Fitch Ratings has downgraded Malaysia-based Petroliam Nasional Berhad (PETRONAS)’s Long-Term Foreign- and Local-Currency Issuer Default Ratings (IDRs) to ‘BBB+’ from ‘A-‘. The Outlook is Stable. The rating action follows the downgrade of Malaysia’s IDR to ‘BBB+’ from ‘A-‘ on 4 December 2020, with the Outlook at Stable.
Fitch has also affirmed PETRONAS’ Short-Term Foreign-Currency IDR at ‘F1’. At the same time, the rating agency downgraded the ratings on its foreign-currency senior unsecured debt and debt issued by PETRONAS Capital Limited and guaranteed by PETRONAS to ‘BBB+’ from ‘A-‘.
PETRONAS’s IDRs continue to be capped by Malaysia’s IDRs, as per Fitch’s Government-Related Entities Rating Criteria. PETRONAS’s Standalone Credit Profile (SCP), assessed by Fitch at ‘aa-‘, is stronger than that of its owner, reflecting the company’s very strong financial profile, large scale and integrated oil and gas operations.
PETRONAS accounted for more than 15% of the Malaysian government’s revenue over the last five years. Fitch will equalise its ratings with those of the sovereign even if its SCP falls below the sovereign rating so long as the company sustainably generates more than 10% of government revenue, in line with the criteria for rating government-related entities (GREs).

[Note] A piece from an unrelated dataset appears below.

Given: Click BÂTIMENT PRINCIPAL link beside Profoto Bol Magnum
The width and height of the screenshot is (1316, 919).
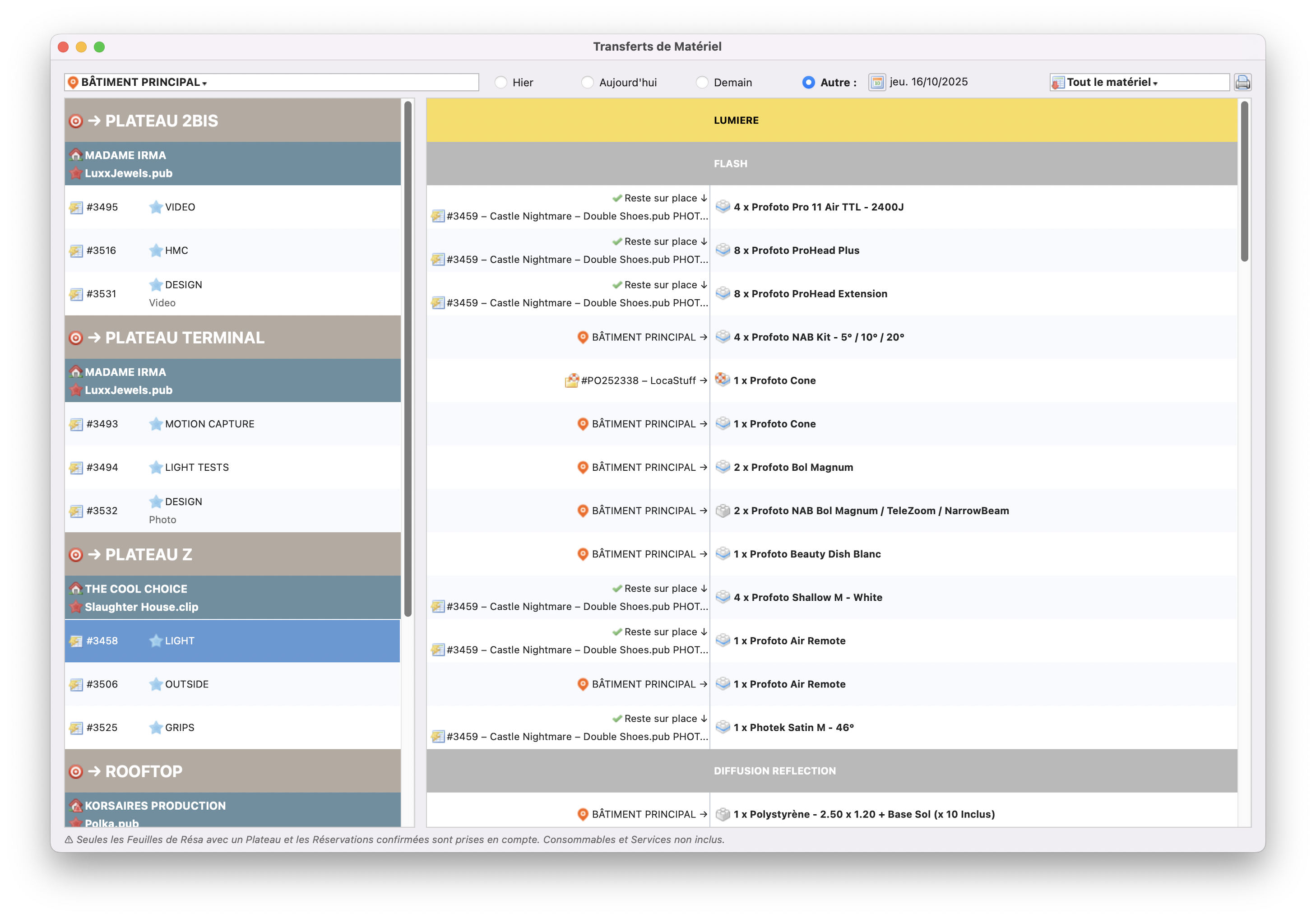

Fitch notes the oil gas giants SCP remains comfortable as it expects the company to maintain its strong financial profile despite the economic downturn and disruptions following the COVID-19 pandemic. Its estimated the company’s upstream volumes to fall by about 4% during 2020 due to weaker demand. LNG, downstream petroleum and petrochemical sales volumes to fall by 2%-3% in 2020. Gradual recovery is expected to support revival in demand for gas and petroleum products with volumes returning to pre-pandemic levels over the next 12-18 months, although downside risks remain.
Fitch sees PETRONAS’s status, ownership and control and support record by the sovereign as ‘Strong’. The government’s 100% ownership gives it significant influence over national company, although it is less involved directly in the operations, financing, and investments, driving the ‘Strong’ assessment.
On socio-political implications of a default is seen as ‘Very Strong’, as it would severely disrupt Malaysia’s energy security. A default would jeopardise its ability to undertake upstream oil and gas production, refining, retail distribution of fuel, and gas supply to the power and other industries. The financial implications of a default are ‘Very Strong’ because investors see PETRONAS bonds as a proxy for sovereign bonds as the company accounts for a large share of government revenue.
Fitch notes that PETRONAS’s strong business profile reflects its position as one of the world’s leading fully integrated oil and gas producers with diverse operations across fuels, regions, and business lines, both upstream and downstream. The company has crude oil and gas producing assets in the Asia-Pacific, Central Asia, Middle East, Africa and Canada, making it a leading global LNG supplier.
Proved reserves of 5.85 billion barrels of oil equivalent (boe) translate into adequate proved reserve life of over 9 years based on 2019 production (1.75 million boe per day (boe/d)). It has been in a net cash position since 2006, and has the lowest through-the-cycle leverage and highest interest-coverage ratio among ‘AA-‘ rated peers. We expect PETRONAS to maintain its strong financial profile with a sustained, but narrowing, net cash position.
Due to COVID-19 Impact, EBITDA is expected to fall by about 40% in 2020 from MYR87.4 billion in 2019, hit by weaker demand, low oil and gas prices and weak product spreads. Consequently, its free cash flow (FCF) deficit after capex and dividends will expand in 2020, though a plan to cut 2020 capex should cushion the impact. Reported EBITDA fell by almost 40% yoy to MYR43.4 billion during 9M20 with domestic gas sales declining by 14% to 2,488 million standard cubic feet per day (mmscfd) while upstream volumes fell by 3% to 1.62 million boe/d.
Upstream to dominate capex with MYR45 billion-50 billion a year to be invested driven mainly by upstream investments, which are critical to arrest falling production at domestic oil and gas fields and drive growth overseas. PETRONAS plans to increase investments in new energy projects, primarily renewables, to reduce its carbon footprint, but these will remain relatively small over the next two years.
PETRONAS’s is expected to reduce dividend payment in 2021, following weaker earnings on the disruptions from the coronavirus in the current year. The government has allowed PETRONAS to cut dividends to maintain its financial profile in previous downturns. However, Fitch estimates dividends will rise to around MYR24 billion-26 billion over 2022-2023, subject to crude oil prices, investments and the impact on its financial profile.